Subject: Re: common irq handler code
To: Steve Woodford <scw@netbsd.org>
From: Chris Gilbert <chris@dokein.co.uk>
List: port-arm
Date: 04/11/2007 01:02:01
This is a multi-part message in MIME format.
--------------060301010207060303060203
Content-Type: text/plain; charset=ISO-8859-1
Content-Transfer-Encoding: 7bit
Steve Woodford wrote:
> On Monday 09 April 2007 08:01, Toru Nishimura wrote:
>> Chris Gilbert says;
>>
>> [ ... proposal to add "common irq code path" ... ]
>>
>>> So instead I've taken the footbridge irqhandler code, and made it a
>>> common file. (The footbridge version was based on Jason's work for
>>> xscale platforms)
>> I agree with that providing "the common" is an better idea, but it
>> should be emphasised that it has limitations which might be inadequate
>> for some cases.
>
> I'll echo that. While the common code may be useful during early bring-up
> of a new port, there is no substitute for an implementation targetted
> directly at the flavour of interrupt controller. This code is critical
> to good performance. In particular, the spl(9) implementation must be as
> small as possible. I have a few comments...
>
> 1. Consider the proposed arm_intr_splx() implementation. Right at the
> start there are a whole bunch of 'extern foo' declarations. Each one of
> those variables will generate, on ARM, a PC-relative load just to find
> the address of the variable. This is all inlined code, so even small
> functions like this contrived example:
>
> {
> extern volatile int x;
> int s = splbio();
> x = 0;
> splx(s);
> }
>
> when compiled will be very much larger than you'd expect. Consider moving
> some state into cpu_info.
I guess the common parts could be moved, eg current_spl_level. Which
would save one load/store for each variable.
> 2. As you noted, the 'mask' approach whereby pending interrupts are
> recorded in a mask which mirrors the hardware's mask registers does not
> scale well with more than 32 individual interrupt sources.
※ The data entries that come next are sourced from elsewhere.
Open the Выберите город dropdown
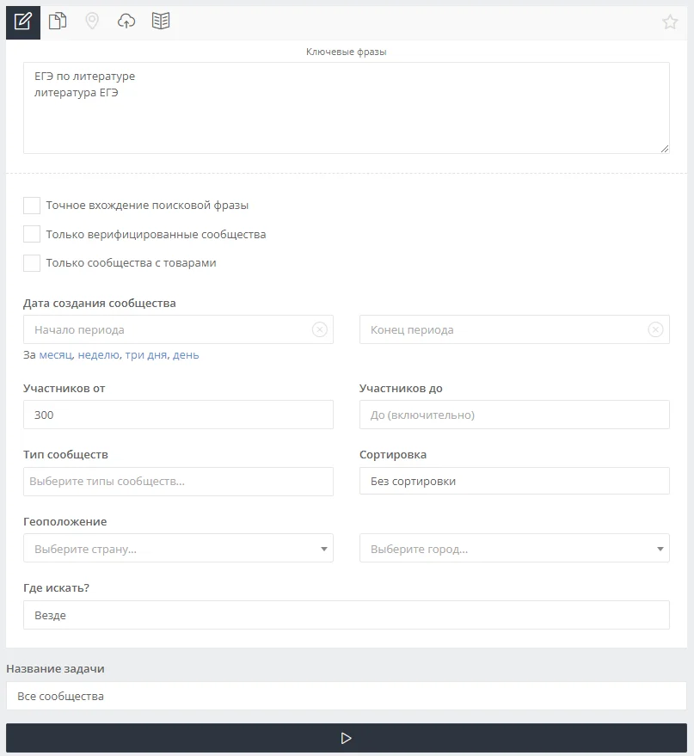click(514, 548)
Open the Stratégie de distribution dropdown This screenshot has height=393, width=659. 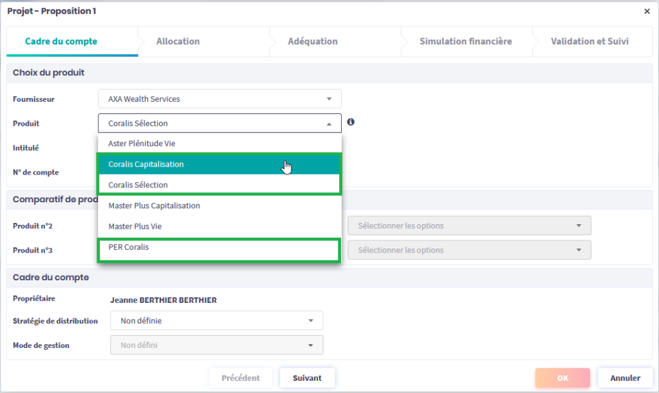216,321
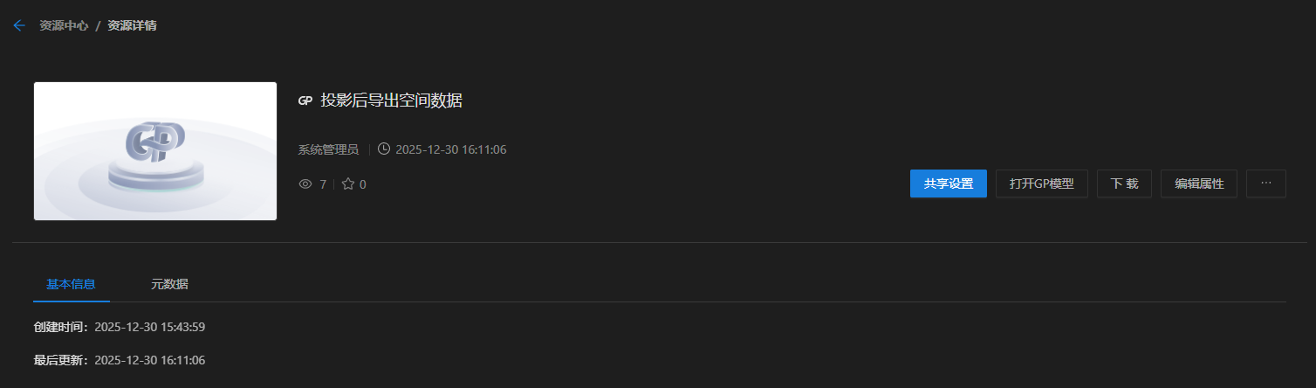Click the GP type icon beside the title
The width and height of the screenshot is (1316, 388).
[305, 101]
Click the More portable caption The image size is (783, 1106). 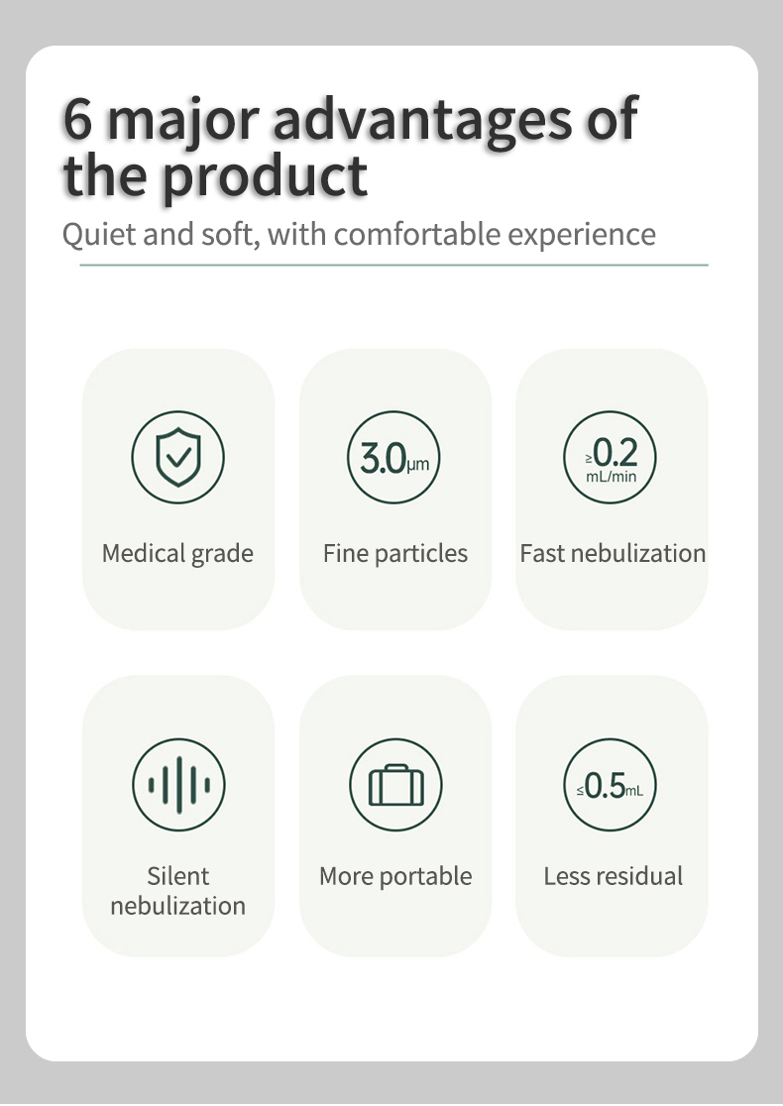(x=395, y=877)
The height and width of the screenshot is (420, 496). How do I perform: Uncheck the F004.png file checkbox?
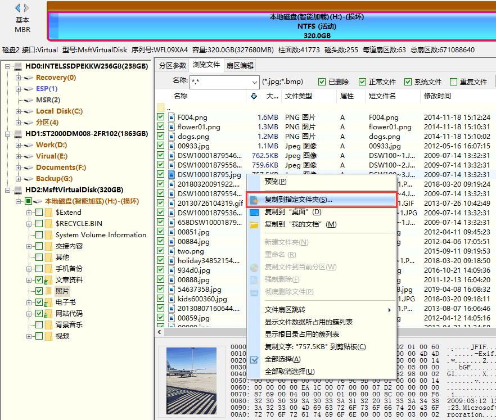[x=161, y=118]
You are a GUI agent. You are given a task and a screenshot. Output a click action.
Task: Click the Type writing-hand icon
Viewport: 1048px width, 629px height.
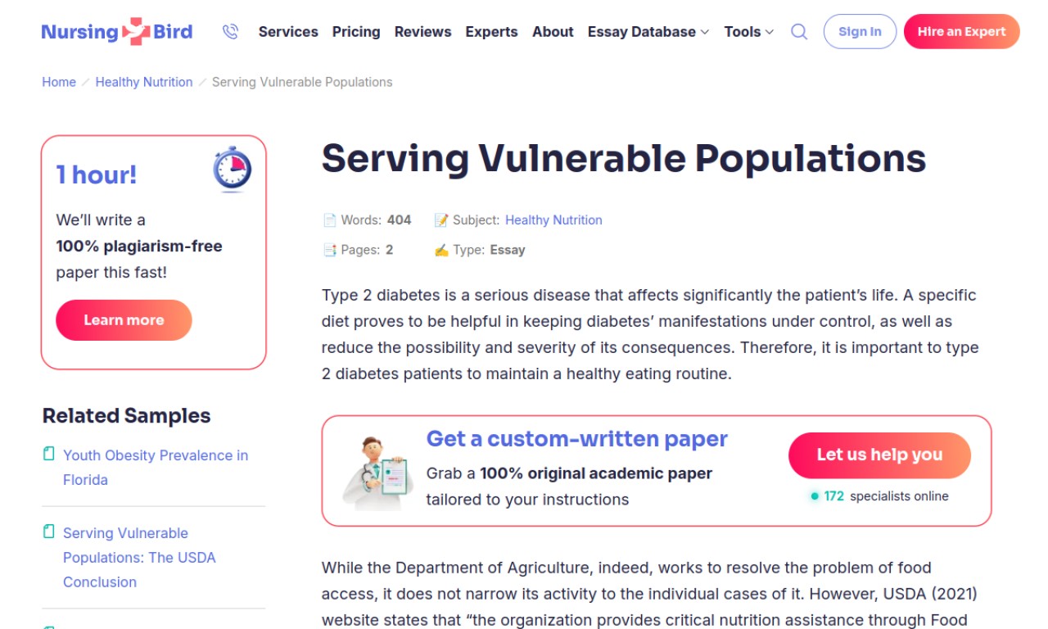441,251
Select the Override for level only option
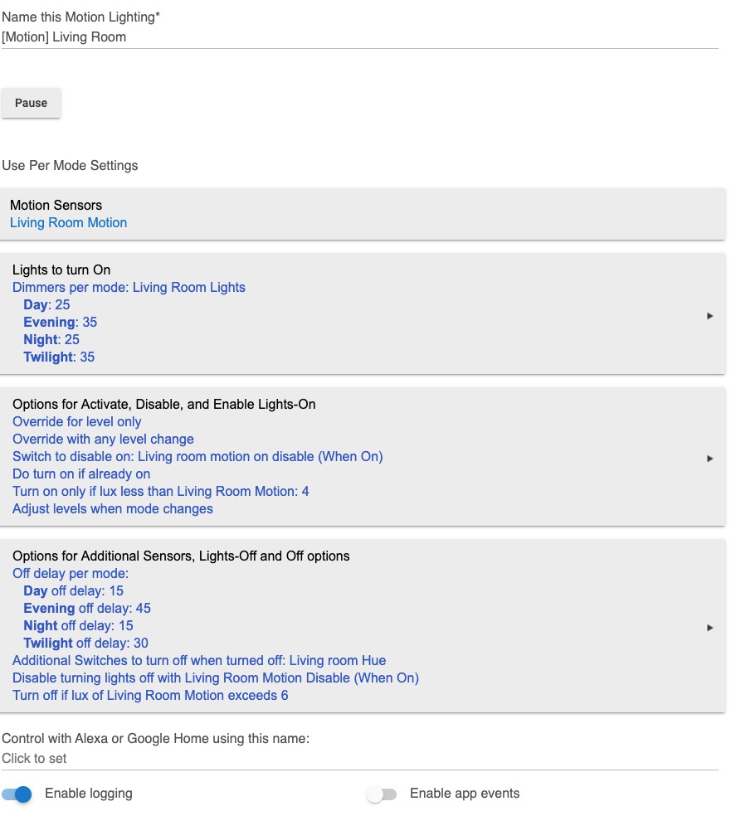 (x=77, y=421)

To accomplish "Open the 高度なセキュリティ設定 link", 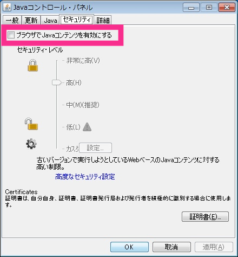I will 85,177.
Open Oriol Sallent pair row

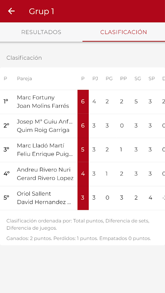(x=83, y=198)
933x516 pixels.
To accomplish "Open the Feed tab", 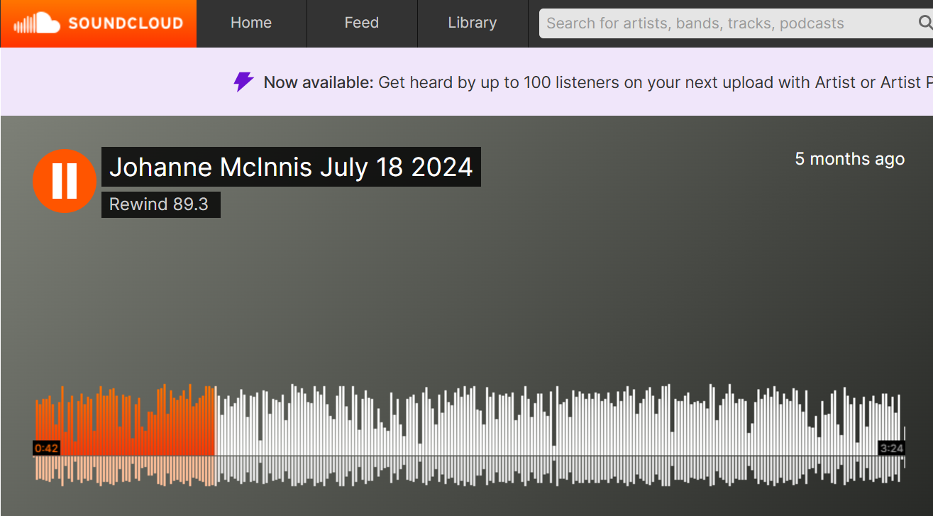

It also
> becomes extremely unwieldy in splx(9) where you'd have to logically AND
> multiple 32-bit values to determine if an interrupt is pending. Instead,
> on CPUs with an ffs(2)-like instruction ("clz" for example) you can use
> a single 32-bit variable to record pending interrupts per IPL_*. Then
> splx(9) can simply use "clz" to determine if it needs to invoke the
> 'dispatch pending' heavy lifter. You also greatly reduce the number of
> external variable references in splx(9).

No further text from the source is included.